Poster
AdaLog: Post-Training Quantization for Vision Transformers with Adaptive Logarithm Quantizer
Zhuguanyu Wu · Jiaxin Chen · Hanwen Zhong · Di Huang · Yunhong Wang
# 105
Strong Double Blind |
Vision Transformer (ViT) has become one of the most prevailing fundamental backbone networks for various computer vision tasks, which however requires a high computational cost and inference latency. Recently, post-training quantization (PTQ) has emerged as a promising way to promote the efficiency of Vision Transformers. Nevertheless, existing PTQ approaches for ViTs suffer from the inflexible quantization on the post-Softmax and post-GeLU activations with power-law-like distributions.

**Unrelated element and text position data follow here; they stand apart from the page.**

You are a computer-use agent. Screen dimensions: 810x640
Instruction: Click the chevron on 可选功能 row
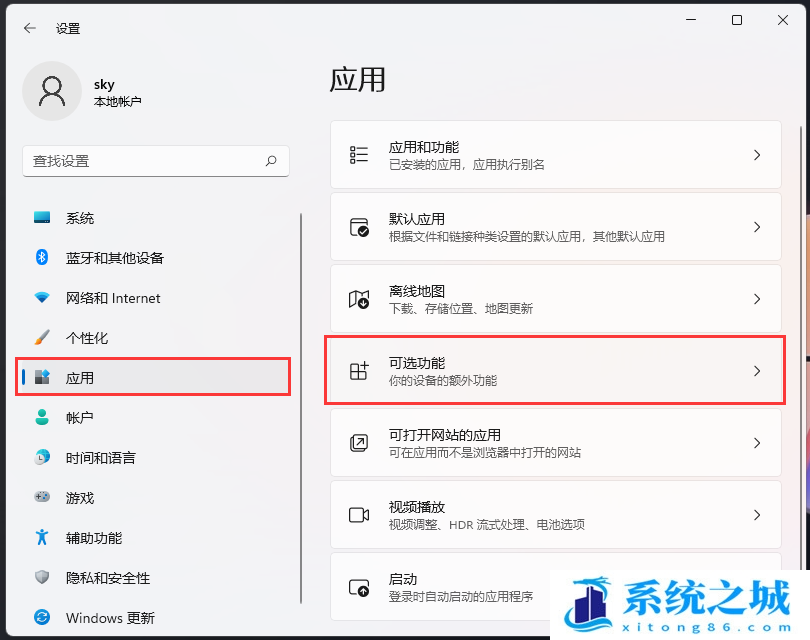pos(757,371)
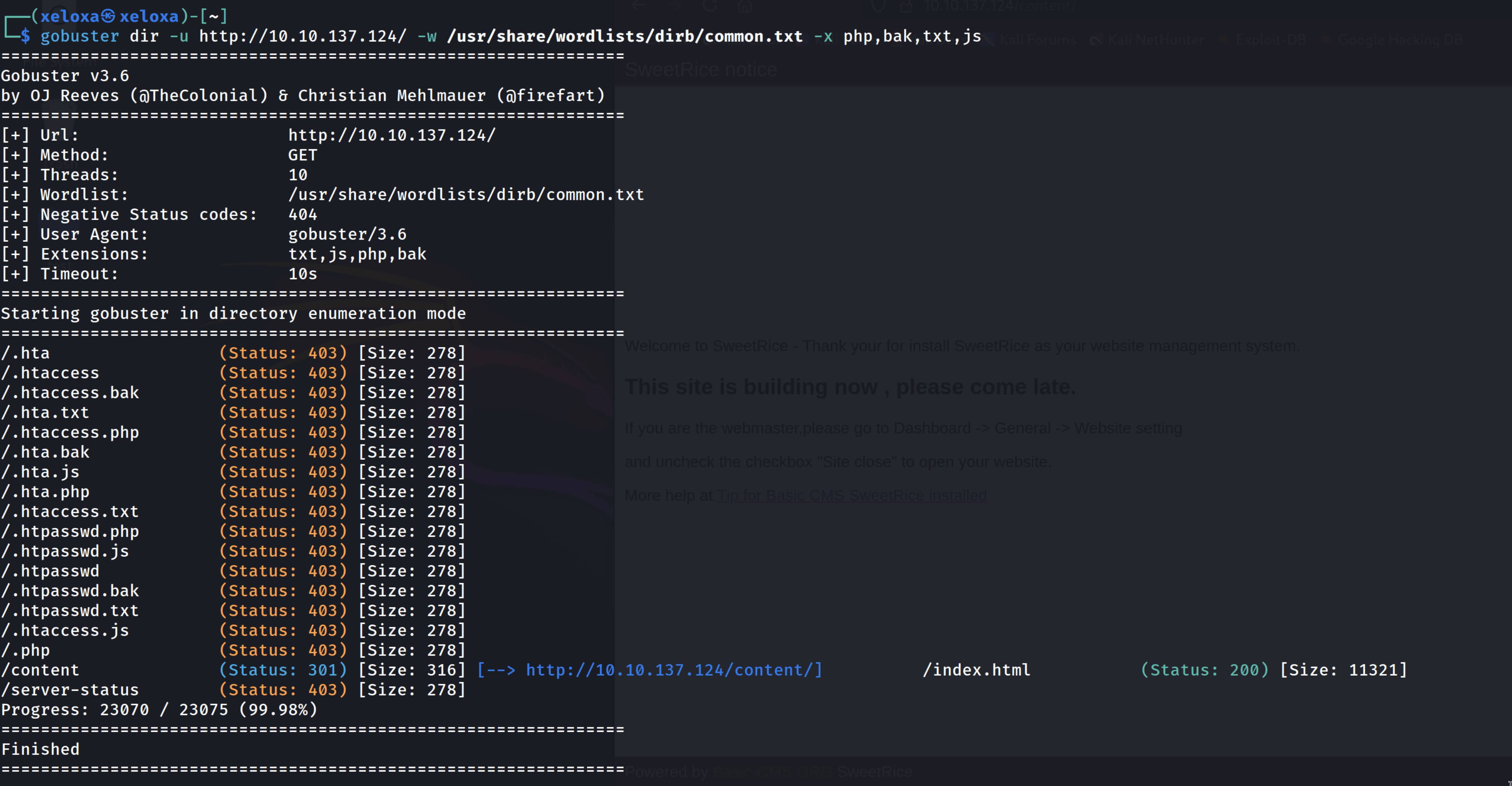Screen dimensions: 1512x786
Task: Open the Tip for Basic CMS SweetRice link
Action: [852, 496]
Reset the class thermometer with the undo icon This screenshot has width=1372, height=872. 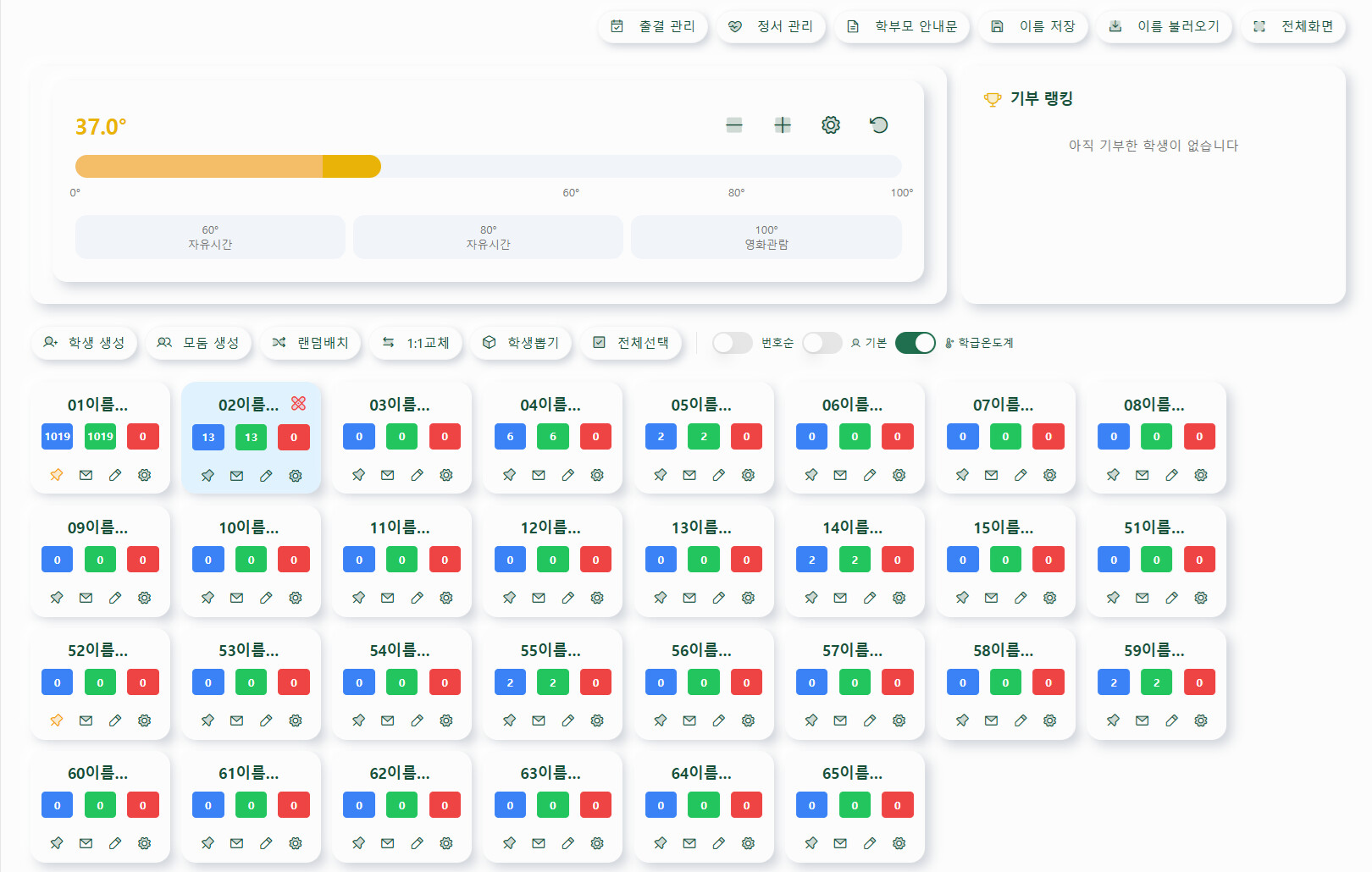tap(879, 125)
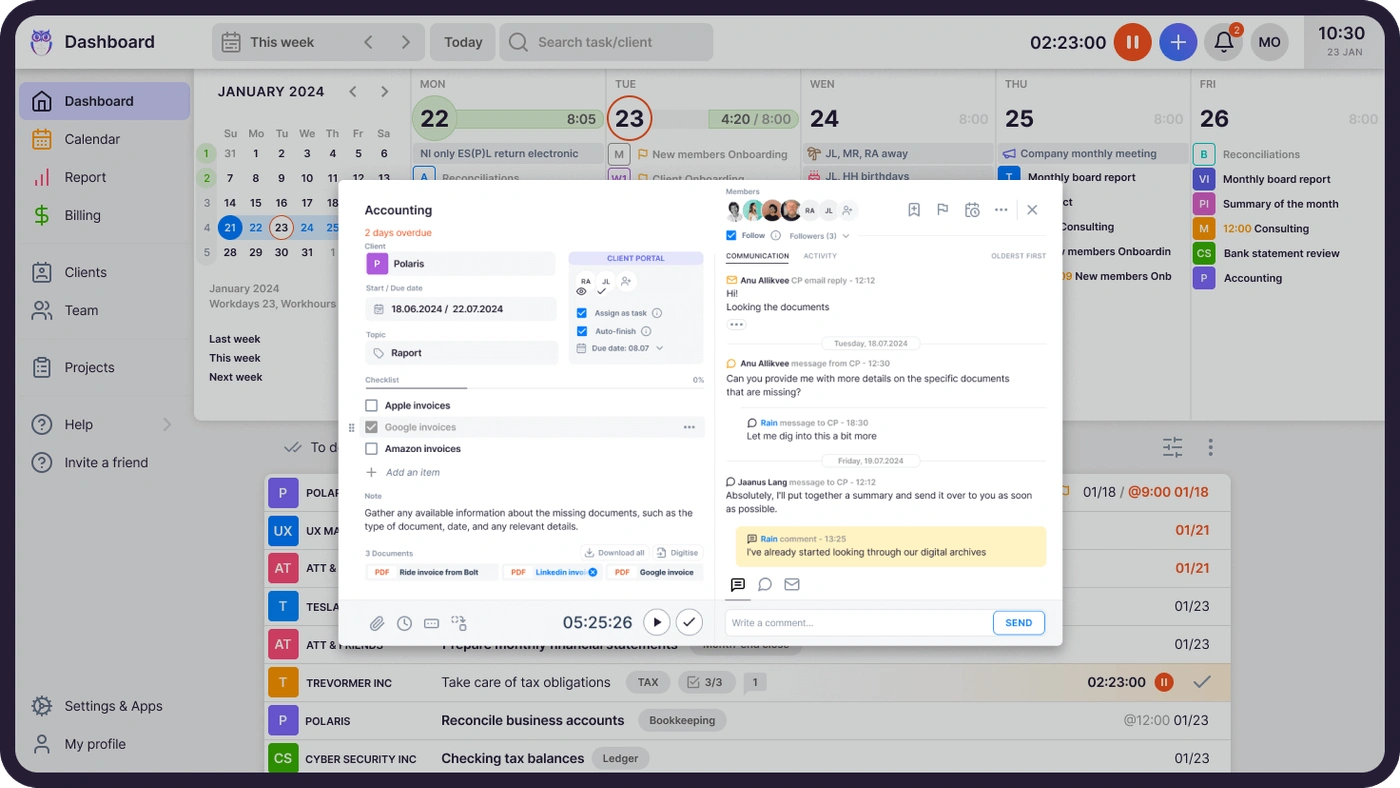Screen dimensions: 1400x788
Task: Open time tracking with the clock icon
Action: (x=404, y=622)
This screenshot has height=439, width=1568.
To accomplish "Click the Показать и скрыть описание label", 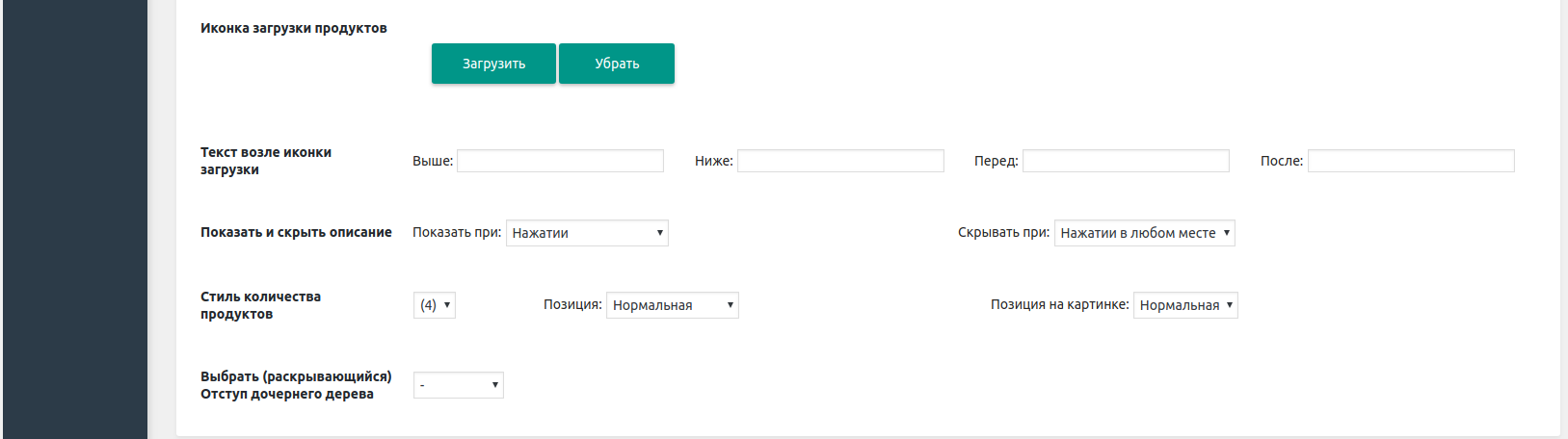I will click(x=296, y=232).
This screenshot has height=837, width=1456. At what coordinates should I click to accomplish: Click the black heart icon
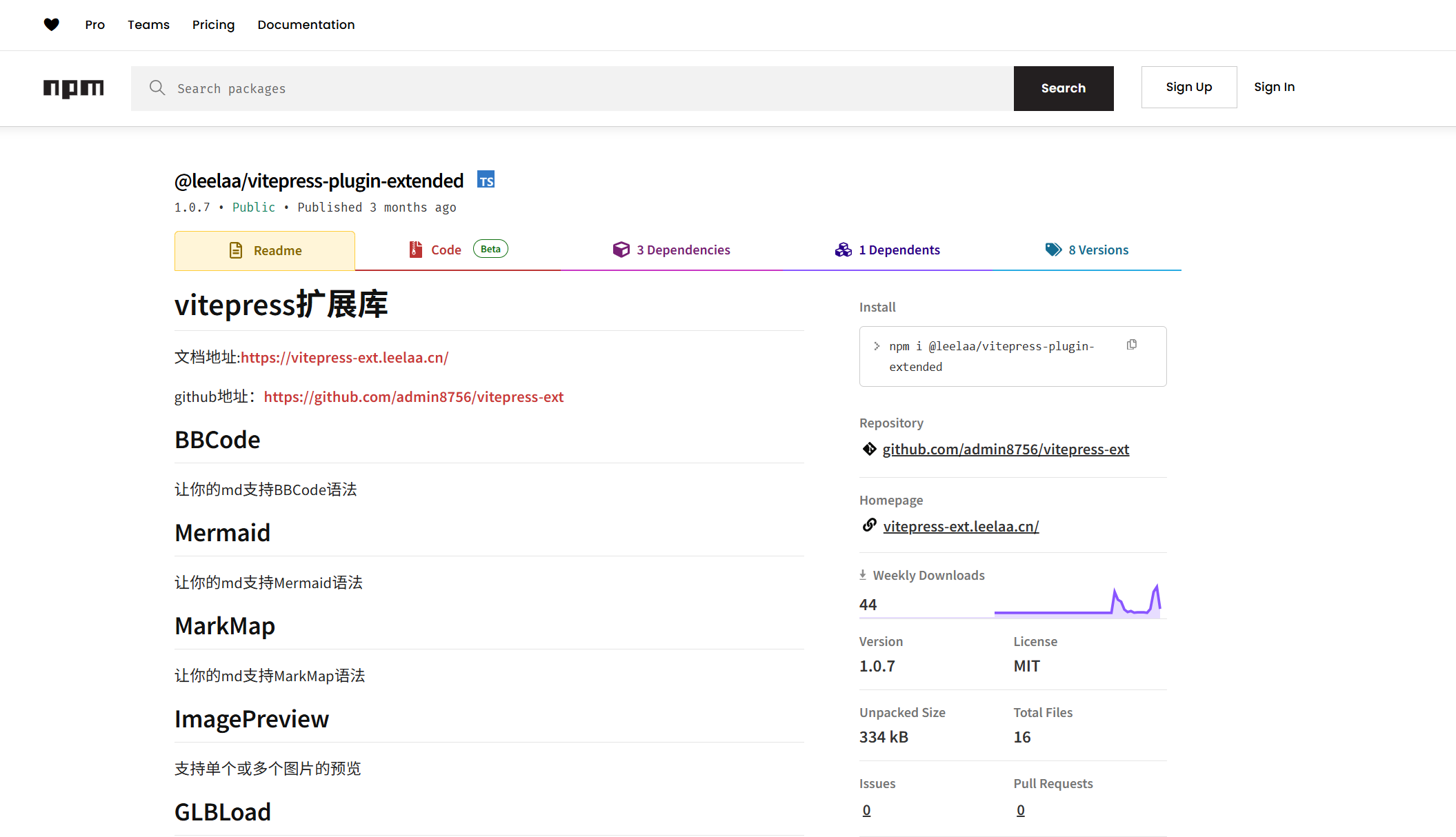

To address the issue, we propose a novel non-uniform quantizer dubbed AdaLog, which adapts the logarithmic base to accommodate the power-law-like distribution of activations, and simultaneously allows for hardware-friendly quantization and de-quantization. By further employing the bias reparameterization, AdaLog Quantizer is applicable to both the post-Softmax and post-GeLU activations. Moreover, we develop a Beam-Search strategy to select the best logarithm base for AdaLog quantizers, as well as those scaling factors and zero points for uniform quantizers. Extensive experimental results on public benchmarks demonstrate the effectiveness of our approach for various ViT-based architectures and vision tasks such as classification, object detection, and instance segmentation.